Since the 1944 discovery of electron paramagnetic resonance (EPR) in bulk matter and that of nuclear magnetic resonance (NMR) in 1945, magnetic resonance has never stopped evolving and sprouting new branches, some of them quite unexpected and fascinating. This explains the incredible intellectual attraction of MR techniques: it is true, in fact, that while most MR practitioners come from other fields, MR itself practically never looses an adept.
This talk attempts a broad review of MR phenomena and of their practical exploitation, following the manifold historic threads, then taking a snapshot of the current status, and finally attempting a guess at what might come up in the near future.
I was invited to University of Cantabria in Santander (Northern Spain) by Ramón Niembro Barcena (on the left in the photo with me), a theoretical nuclear physicist who equipped one of their student labs with a tiny CW-NMR instrument produced by Leybold Didactic (it happens to be the only NMR at the University). It was fun to explore what this MR kitty can do. We used glycerol, copper-doped water, and a soap, saw some differences but concluded that the best use for the instrument was just to convince students that NMR signals really exist. But still, the magnet with its approximately 2"x2" square poles delivers about 200 Hz homogeneity across 3 mm samples.
Ramón urged me to keep the talk very introductory, with a bit of history, a panorama of applications, and a few words about future developments. Such talks, of course, are the most difficult to deliver and I must confess that I was not really as well prepared as I should have been. Fortunately, the weather was really terrible (see the photo) so I had to stay in my hotel. Which was bad since Santander is a pretty town on a beautiful coast, but not that bad since I could at least dedicate a full day to the preparation of the talk.

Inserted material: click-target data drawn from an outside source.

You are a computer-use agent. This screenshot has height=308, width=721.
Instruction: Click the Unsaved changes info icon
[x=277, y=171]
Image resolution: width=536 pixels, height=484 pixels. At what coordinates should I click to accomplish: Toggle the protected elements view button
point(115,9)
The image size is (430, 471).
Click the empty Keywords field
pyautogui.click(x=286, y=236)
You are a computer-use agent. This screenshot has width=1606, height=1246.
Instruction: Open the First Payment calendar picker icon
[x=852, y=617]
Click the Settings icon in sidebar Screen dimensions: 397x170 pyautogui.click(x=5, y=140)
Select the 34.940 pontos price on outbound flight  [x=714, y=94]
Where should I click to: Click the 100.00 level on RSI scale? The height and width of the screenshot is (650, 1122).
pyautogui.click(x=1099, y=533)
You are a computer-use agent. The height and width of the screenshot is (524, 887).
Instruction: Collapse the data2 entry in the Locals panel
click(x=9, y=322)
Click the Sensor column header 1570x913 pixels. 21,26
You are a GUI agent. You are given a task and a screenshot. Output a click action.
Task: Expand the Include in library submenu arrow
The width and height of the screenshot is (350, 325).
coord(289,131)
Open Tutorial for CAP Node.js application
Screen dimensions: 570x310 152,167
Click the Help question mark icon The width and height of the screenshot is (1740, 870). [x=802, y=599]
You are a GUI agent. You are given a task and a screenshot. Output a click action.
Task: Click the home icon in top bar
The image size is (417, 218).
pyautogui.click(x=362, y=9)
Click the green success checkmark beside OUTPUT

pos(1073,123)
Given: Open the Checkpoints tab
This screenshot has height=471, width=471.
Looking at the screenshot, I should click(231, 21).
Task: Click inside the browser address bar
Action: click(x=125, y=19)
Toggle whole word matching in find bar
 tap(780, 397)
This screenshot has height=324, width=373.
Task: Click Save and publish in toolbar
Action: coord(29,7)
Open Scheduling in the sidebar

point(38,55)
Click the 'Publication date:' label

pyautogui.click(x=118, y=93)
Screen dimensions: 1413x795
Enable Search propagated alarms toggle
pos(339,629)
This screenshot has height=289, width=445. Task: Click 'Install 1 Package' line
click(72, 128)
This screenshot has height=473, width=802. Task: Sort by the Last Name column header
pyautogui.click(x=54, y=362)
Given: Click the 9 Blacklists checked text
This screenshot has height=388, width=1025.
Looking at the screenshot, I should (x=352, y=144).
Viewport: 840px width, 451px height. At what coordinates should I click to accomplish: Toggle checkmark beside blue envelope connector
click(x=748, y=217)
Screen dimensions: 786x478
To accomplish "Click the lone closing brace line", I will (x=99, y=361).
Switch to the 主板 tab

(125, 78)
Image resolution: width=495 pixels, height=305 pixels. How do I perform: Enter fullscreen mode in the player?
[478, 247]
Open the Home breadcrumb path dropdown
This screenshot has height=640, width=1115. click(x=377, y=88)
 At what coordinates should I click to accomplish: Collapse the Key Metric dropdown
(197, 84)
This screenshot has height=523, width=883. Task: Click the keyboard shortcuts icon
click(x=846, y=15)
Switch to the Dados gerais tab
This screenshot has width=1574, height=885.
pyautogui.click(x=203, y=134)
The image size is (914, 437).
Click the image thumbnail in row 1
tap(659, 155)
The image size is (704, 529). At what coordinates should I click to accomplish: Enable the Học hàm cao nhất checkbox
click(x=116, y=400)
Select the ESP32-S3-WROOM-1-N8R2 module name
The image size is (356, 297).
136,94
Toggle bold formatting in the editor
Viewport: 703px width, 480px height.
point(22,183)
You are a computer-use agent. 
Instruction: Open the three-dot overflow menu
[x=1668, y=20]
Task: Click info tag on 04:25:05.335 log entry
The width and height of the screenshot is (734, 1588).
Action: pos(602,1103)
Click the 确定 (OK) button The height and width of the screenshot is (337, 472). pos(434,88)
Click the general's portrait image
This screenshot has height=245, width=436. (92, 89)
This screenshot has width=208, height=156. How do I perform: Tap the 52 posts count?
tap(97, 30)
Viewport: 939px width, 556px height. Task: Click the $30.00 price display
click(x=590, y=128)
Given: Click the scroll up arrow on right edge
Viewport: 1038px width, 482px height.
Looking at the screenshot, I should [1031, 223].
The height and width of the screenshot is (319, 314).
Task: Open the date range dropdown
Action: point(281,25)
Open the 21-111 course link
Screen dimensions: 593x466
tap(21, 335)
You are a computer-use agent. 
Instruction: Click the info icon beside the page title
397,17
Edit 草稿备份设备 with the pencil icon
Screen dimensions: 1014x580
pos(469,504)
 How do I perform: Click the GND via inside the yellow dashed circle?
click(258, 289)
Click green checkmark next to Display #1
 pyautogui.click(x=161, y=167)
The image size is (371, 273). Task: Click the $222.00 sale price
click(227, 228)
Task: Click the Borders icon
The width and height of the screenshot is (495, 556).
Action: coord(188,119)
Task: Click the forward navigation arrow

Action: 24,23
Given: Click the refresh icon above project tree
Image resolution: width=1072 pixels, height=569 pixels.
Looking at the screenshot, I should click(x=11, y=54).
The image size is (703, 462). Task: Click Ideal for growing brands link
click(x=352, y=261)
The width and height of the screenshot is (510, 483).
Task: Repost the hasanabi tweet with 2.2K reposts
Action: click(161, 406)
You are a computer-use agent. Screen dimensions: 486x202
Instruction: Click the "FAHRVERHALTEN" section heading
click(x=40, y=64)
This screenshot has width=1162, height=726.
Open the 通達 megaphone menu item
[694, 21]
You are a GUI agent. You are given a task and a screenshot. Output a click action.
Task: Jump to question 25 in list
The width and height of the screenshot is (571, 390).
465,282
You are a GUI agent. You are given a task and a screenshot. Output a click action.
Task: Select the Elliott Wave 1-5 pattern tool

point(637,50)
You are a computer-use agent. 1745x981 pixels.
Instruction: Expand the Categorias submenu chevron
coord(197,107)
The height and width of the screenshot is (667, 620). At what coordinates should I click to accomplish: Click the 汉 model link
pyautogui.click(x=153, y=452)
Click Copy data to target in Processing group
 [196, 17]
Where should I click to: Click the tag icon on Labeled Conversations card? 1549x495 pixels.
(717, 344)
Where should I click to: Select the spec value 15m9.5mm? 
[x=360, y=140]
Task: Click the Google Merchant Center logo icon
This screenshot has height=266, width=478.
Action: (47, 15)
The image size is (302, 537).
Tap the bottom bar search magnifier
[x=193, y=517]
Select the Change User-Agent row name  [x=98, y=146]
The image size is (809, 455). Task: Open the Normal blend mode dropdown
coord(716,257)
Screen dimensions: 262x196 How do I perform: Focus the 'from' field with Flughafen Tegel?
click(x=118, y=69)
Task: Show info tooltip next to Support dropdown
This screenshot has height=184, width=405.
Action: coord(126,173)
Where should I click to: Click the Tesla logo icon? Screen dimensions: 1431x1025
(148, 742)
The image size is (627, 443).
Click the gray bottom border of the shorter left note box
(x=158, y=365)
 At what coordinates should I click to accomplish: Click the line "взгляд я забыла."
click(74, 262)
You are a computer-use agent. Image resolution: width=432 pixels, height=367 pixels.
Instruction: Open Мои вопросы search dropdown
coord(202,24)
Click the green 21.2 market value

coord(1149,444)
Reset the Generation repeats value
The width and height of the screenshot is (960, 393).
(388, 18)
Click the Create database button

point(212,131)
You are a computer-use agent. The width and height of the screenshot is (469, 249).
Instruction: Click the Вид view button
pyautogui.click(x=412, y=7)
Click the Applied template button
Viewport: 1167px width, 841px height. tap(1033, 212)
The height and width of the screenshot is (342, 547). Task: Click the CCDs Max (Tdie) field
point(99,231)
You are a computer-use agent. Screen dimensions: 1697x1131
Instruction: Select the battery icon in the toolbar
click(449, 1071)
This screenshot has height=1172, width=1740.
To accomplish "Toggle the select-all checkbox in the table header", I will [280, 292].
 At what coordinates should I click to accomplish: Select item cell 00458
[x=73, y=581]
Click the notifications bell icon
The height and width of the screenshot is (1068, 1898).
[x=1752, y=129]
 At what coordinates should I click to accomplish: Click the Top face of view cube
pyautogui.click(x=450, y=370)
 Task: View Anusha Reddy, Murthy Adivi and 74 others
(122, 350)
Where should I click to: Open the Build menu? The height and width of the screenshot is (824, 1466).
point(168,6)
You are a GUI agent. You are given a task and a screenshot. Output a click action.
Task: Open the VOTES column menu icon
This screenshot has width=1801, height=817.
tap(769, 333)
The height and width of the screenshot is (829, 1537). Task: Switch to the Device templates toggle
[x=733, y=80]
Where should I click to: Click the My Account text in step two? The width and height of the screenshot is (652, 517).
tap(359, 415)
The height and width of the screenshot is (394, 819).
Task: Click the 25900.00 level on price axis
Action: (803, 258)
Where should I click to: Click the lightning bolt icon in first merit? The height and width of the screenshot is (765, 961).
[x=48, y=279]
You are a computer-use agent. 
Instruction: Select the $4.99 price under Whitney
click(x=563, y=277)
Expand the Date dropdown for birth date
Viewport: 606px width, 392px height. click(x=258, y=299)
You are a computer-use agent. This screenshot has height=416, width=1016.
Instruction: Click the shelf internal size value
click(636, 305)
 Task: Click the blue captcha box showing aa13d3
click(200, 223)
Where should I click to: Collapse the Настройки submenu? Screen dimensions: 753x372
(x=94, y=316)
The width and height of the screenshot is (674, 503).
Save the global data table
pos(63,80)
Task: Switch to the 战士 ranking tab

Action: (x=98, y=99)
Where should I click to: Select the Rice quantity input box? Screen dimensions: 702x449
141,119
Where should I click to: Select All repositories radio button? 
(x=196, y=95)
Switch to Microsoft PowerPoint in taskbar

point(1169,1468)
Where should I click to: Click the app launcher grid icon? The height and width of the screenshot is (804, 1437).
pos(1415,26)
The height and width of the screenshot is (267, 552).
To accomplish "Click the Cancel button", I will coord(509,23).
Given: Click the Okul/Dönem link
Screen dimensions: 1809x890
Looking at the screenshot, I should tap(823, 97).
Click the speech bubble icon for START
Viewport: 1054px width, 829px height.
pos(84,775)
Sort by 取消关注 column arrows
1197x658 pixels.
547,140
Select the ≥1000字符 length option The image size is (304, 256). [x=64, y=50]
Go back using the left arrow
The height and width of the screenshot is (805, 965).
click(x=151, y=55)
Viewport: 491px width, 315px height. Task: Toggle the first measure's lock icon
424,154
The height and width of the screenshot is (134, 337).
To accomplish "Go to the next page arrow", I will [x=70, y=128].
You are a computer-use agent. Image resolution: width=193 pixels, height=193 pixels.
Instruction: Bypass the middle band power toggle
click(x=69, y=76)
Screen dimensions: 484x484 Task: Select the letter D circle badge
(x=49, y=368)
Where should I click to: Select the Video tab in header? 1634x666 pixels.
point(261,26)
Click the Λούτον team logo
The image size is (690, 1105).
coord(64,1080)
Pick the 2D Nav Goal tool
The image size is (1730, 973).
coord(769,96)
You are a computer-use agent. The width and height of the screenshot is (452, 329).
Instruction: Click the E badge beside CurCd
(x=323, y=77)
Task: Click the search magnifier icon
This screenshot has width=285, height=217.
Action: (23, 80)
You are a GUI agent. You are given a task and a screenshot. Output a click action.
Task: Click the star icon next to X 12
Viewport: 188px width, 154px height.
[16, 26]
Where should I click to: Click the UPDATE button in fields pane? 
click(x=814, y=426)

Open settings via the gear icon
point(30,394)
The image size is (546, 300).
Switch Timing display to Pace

Some of the sources I have used come from websites which I no longer remember and therefore can not link to (but I am more than ready to amend this page should anybody mail me a complaint).
The sources I can trace and am glad to acknowledge are:
For the historic part about electron and proton spin, I draw significantly on a 2000 presentation by Homer Neal, entitled The Spinning Proton from which I also "stole" the two group photos, one of which can be traced to the Emilio Segre Visual Archives.
The photographs of Otto Stern, Walter Gerlach, Isidor Rabi and Felix Bloch come from the physics Nobel Prizes website. I don't have any idea where do the photos of Edward Purcell and Evgenij Zavoijsky come from, except that they appear to be in the public domain on internet (advice welcome).
I draw extensively on the Nobel lectures of many Nobel Prize laureates as well as on Wikipedia for the human-side content of some of the slides. For the scientific side of the historic part of the talk I draw on the original articles as listed in my own collections
The origins of the NMR data are:
- The sunflower seed FID I have measured myself about 25 years ago on an early Stelar Spinmaster.
- The chloroform (CHCl3) spectrum comes from the installation test-data CD of a Bruker 600 MHz spectrometer.
- The strychnine 1H spectrum was acquired by an unknown operator on a Varian (now Agilent) Inova 400 MHz spectrometer. If people do not sign their data, there is no way I can give them credit.
- The brucine 13C spectrum was acquired on a Bruker 500 MHz spectrometer and so was the 2D COSY.
- The DOSY spectrum comes from a poster by Carlos Cobas and myself presented in 2008 at a SMASH Conference.
- The 1H-NMRD profile of solid BSA comes from a poster by myself, Mauro Cremonini, Luca Laghi, and Paola Fantazzini, presented at a 2004 GIDRM Meeting.
All spectroscopic data were re-evaluated from original acquisition files using the Mnova software of Mestrelab Research.